Я же это не вслух сказала… Приди в себя!
Я улеглась на кровать и закрылась одеялом с головой.
— Так ты задохнёшься. Жара — двадцать семь градусов!
— Тем лучше, никто и не вспомнит.
— Ты на день рождения загадала отупеть или что?! — взбесился Джамаль. — Да, он винит себя, говорит, что потерян, — и это нормально! Он встречается с Адель уже целую вечность!
— А, ну да, пожалей его, а обо мне не беспокойся!

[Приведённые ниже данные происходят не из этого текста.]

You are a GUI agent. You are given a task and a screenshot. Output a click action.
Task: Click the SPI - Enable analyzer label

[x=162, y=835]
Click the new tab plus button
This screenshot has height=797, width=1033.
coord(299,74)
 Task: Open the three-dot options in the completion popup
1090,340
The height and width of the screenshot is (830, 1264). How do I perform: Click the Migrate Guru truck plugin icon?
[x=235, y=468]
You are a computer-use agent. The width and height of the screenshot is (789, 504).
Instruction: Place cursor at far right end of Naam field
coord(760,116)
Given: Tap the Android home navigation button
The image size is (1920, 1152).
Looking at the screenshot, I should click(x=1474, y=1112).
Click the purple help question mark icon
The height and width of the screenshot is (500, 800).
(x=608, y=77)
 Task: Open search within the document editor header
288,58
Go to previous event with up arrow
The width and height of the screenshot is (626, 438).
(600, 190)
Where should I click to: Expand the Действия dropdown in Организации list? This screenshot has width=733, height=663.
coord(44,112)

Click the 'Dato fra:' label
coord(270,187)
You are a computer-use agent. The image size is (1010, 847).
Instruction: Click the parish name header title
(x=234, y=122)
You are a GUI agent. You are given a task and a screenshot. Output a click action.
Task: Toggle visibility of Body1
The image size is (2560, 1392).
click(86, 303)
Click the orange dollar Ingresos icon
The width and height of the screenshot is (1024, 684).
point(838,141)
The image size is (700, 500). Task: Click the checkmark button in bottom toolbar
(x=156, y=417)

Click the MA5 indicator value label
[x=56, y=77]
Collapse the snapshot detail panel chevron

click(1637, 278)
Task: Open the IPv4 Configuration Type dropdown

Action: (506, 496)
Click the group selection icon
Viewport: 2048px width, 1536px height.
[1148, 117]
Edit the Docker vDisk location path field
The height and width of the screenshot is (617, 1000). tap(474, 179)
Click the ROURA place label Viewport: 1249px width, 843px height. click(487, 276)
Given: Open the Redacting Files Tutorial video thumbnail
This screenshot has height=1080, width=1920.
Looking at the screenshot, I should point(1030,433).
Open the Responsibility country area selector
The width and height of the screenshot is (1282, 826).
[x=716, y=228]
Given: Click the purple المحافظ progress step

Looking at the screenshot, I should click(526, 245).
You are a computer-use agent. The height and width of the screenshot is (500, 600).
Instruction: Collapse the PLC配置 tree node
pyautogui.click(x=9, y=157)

Одним глазом я выглянула из-под одеяла: Джамаль потёр лицо ладонями, словно умывался на сухую.
— Прости, Дебора. Прости…
Усталость и тоска всё-таки одержали верх над обидой, и я начала реветь, как потерявшийся медвежонок.
— Дебо…
Плотину прорвало. Она рассыпалась. Я пыталась законопатить пробоины, накидать мешков с песком, подавить грусть, не сдаваться, держаться, но было слишком поздно: я орала как потерпевшая, икая и заливаясь слезами:
— Я НЕ… НИЧЕГО НЕ… НИКОМУ НЕ ГОВОРЮ… ВСЁ… ПОД… КОНТРОЛЕМ! ВСЁ!! ВСЁ!! Я ХРАНЮ… СВОЙ… СЕКРЕТ… СЕКРЕТ… ДЕЛАЮ… В-ВИД… ЧТО… ВСЁ… ХО… ХОРОШО… И ВОТ… Я ВО… БОЛЬШЕ… НЕ МОГУ!! СТРА… СТРАДАЮ… ТУТ… ME… МЕСЯЦАМИ… В ТИ… ТИШИНЕ… А ВСЕМ… ПО… ПОФИГ… Я БО… БОЛЬШЕ… НЕ МОГУ… СО… СОВСЕМ НЕ МОГУ!!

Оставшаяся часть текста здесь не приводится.